WASHINGTON, D.C. (Erie News Now) -- Today, the Supreme Court of the United States (SCOTUS) ruled 6-3 to limit the scope of a federal obstruction law used by prosecutors against defendants who stormed the U.S. Capitol on January 6, 2021. 

At the center of the case is former Pennsylvania police officer, Joseph Fischer who was among hundreds charged for their actions on January 6. 

SCOTUS tossed out a lower court ruling that allowed a broad interpretation of the Sarbanes-Oxley Act of 2002, which was enacted to prevent destruction of evidence in white collar crimes. 

“The statute prohibits tampering with records and other kinds of documentary offenses. In another section, the statute also criminalizes people who in any other way interfere or obstruct an official proceeding,” said Michael Dimino, a constitutional law professor at Widener University Commonwealth Law School.

It was a key tool used by prosecutors to charge Joseph Fischer, a former police officer from central Pennsylvania, and over 300 January 6 defendants with obstructing an official proceeding. 

“His riot was another way of obstructing Congress's vote counting, which was an official proceeding. And so it matched up with the literal terms of the statute, and that was the basis of Justice Barrett's dissent,” said Dimino. 

Today’s ruling essentially tosses out that application of the statute because it falls outside the context of financial or white collar crimes. 

“And because this was so totally different, the majority held that it was not covered by that statute,” said Dimino. 

Experts say the decision will result in cases being thrown out, reduced sentences and could even prevent the Department of Justice from bringing charges against future J6 defendants. 

"It depends on what the specific allegations against the individual rioters are. For some of them, some of their cases are going to be thrown out,” said Dimino, who added that more proceedings at the lower courts are likely, despite today’s SCOTUS ruling. 

“It's not over even for Mr.
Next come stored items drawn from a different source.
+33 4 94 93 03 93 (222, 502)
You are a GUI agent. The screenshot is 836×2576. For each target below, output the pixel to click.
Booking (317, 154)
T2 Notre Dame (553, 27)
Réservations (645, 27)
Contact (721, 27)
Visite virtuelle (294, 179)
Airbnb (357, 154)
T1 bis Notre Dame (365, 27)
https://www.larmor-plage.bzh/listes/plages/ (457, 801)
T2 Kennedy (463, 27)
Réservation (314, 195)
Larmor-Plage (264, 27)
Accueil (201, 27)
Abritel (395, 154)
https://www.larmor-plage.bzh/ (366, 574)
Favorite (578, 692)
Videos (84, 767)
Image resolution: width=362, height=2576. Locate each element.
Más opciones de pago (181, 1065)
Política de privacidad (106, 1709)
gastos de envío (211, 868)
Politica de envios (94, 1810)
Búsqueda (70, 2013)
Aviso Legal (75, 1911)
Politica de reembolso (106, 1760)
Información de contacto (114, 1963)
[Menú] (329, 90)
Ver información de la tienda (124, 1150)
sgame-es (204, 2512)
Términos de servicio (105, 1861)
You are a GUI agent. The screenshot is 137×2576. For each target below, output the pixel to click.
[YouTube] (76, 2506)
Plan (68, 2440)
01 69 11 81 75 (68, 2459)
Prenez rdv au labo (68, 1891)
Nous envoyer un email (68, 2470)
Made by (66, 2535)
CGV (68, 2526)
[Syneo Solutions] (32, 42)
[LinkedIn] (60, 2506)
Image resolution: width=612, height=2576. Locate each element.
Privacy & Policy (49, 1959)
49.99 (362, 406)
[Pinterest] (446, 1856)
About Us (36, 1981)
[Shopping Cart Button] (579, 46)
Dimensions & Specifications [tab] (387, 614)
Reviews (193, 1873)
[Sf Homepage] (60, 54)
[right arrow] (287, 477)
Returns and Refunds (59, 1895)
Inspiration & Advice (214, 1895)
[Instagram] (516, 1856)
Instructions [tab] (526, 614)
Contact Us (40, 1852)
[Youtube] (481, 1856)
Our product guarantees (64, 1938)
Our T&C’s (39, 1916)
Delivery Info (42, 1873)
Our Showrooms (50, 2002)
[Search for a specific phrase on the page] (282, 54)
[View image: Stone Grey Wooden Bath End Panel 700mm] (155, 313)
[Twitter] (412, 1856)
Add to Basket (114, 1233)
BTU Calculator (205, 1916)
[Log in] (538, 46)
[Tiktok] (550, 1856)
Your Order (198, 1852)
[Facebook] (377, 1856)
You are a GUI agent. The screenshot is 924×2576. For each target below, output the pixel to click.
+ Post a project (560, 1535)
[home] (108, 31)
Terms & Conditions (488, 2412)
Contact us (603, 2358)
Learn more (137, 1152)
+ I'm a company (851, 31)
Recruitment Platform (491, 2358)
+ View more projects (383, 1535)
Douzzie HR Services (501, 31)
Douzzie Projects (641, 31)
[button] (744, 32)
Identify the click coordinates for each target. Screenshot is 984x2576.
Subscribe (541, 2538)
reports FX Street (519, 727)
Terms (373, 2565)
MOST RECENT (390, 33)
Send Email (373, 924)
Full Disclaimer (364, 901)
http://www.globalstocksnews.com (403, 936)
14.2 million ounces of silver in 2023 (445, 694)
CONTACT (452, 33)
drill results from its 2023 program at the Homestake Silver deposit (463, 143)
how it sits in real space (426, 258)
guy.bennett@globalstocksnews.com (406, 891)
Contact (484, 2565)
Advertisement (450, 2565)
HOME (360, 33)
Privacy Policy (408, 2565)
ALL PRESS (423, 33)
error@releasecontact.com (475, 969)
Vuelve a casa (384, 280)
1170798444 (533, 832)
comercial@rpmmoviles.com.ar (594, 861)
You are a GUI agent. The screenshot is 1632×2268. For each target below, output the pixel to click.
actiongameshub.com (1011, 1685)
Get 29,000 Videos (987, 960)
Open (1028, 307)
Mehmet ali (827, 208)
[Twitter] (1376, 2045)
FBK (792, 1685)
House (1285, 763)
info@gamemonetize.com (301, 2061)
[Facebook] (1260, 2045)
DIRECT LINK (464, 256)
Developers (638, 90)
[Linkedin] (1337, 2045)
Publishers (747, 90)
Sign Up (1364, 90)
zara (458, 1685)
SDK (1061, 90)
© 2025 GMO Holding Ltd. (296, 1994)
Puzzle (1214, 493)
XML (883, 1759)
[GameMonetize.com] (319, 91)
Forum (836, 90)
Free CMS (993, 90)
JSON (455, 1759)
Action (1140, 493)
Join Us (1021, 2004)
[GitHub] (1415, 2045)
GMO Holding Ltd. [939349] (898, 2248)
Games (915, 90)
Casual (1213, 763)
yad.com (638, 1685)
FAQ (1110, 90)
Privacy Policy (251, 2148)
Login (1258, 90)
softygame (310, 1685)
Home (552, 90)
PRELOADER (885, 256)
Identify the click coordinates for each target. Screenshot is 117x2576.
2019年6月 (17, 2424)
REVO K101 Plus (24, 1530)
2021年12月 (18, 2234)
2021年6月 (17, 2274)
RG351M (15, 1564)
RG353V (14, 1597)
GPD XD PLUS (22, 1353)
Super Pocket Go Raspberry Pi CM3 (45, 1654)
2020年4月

Fischer, there's going to be more proceedings. The question there is going to be, how exactly did each individual defendant interfere with or obstruct Congress's vote counting,” said Dimino. 

Former President Donald Trump is facing four charges that stem from January 6, two of which could be impacted by the ruling. 

“Two of them relate to this statute and are in some amount of jeopardy. The other two were not affected at all,” said Dimino.

Dimino says it's unclear how exactly the ruling will effect the two charges related to this statute because part of the allegations against the former President involve the creation of alternative slates of electors.

"Jack Smith, the prosecutor in that case, has said that even under the majority's interpretation of this statute that Trump's behavior is still enough like those documentary crimes, the evidence tampering, that it should still go forward. But it's clear that there would have to be a determination by the lower court as to what, if any, effect there is from today's decision on the Trump prosecution,” said Dimino.